Records -
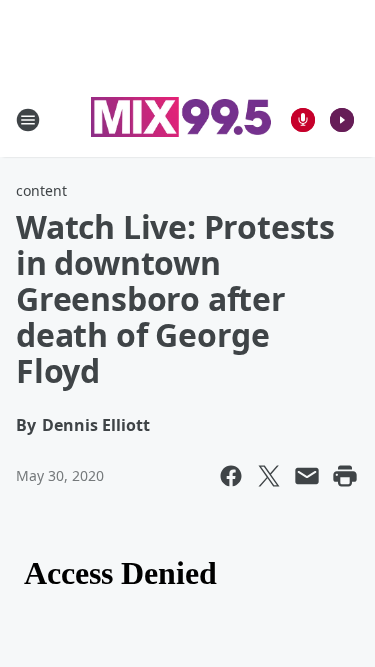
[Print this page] (345, 476)
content (41, 190)
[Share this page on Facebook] (231, 476)
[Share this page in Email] (307, 476)
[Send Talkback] (303, 120)
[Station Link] (181, 119)
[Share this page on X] (269, 476)
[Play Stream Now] (342, 120)
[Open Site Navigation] (28, 120)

Assignment - If a line in the material holds "Share", copy it.

Answer section -
[Share this page on Facebook] (231, 476)
[Share this page in Email] (307, 476)
[Share this page on X] (269, 476)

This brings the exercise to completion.